The CASPR order provided the new Commission with an opportunity to articulate its views on an issue that has vexed the agency for years: in an era of rapidly changing power systems and increasing environmental and climate change concerns, to what extent should the federally regulated wholesale markets accommodate out-of-market state policy initiatives? As states continue to pursue zero-carbon energy to achieve emissions targets, the CASPR order likely foreshadows future jurisdictional battles at FERC.

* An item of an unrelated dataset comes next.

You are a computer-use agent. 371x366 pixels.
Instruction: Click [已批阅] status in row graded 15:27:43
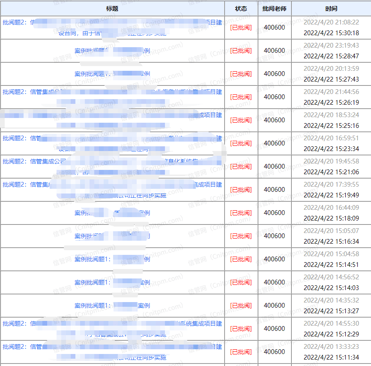click(241, 74)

New-generation resources in ISO-NE are required to bid into the capacity market at their unsubsidized cost. This market rule—known as the Minimum Offer Price Rule, or “MOPR,” in FERC-speak—is intended to mitigate the effect of out-of-market subsidies, typically from states, on the FERC-regulated wholesale markets.2 In the absence of such a rule, subsidized resources may have an incentive to bid at their lower, subsidized cost (or even submit a zero-dollar bid) to ensure clearing the capacity auction. FERC has suggested that the MOPR construct is necessary to avoid a race to the bottom of sorts, where subsidized resources bid below their competitive costs and consequently drive down the clearing price paid to all capacity resources, including those not receiving any subsidies.3
Predictably, the MOPR is controversial. Consumers in states that choose to subsidize new resources (e.g., to promote renewable energy) face the prospect of double-paying for capacity: once for each utility’s share of the region’s capacity costs, as determined by the ISO-administered capacity auction, and again for the state-sponsored resources that fail to clear the auction due to the MOPR’s bid floor. This prospect has fostered repeated challenges to MOPR-like rules over the years as FERC seeks to balance its duty to oversee competitive wholesale markets with its desire to avoid impeding the implementation of state policy goals.4
More than any other Regional Transmission Organization/Independent System Operator (RTO/ISO) market rule, the MOPR embodies the inherent tension between state and federal jurisdiction in the wholesale markets. On the one hand, the Federal Power Act leaves no question that states retain jurisdiction over generation resource planning; states are undoubtedly within their right to, among other things, encourage the construction of certain types of resources.5 On the other hand, FERC has exclusive jurisdiction over the wholesale electricity markets, the value of which lies in their ability to send accurate pricing signals to market participants across state lines based on competitive market forces.6 Through its many permutations, the MOPR represents the efforts of RTOs/ISOs and FERC to balance these competing objectives.
The CASPR Proposal
ISO-NE’s MOPR has contained a limited carveout for renewable resources since the 9th Forward Capacity Auction,7 providing an exemption from the minimum bid floor each year for up to 200 MW of renewable resources. This carveout may prove insufficient to accommodate recent state efforts to address climate change and other environmental goals, however.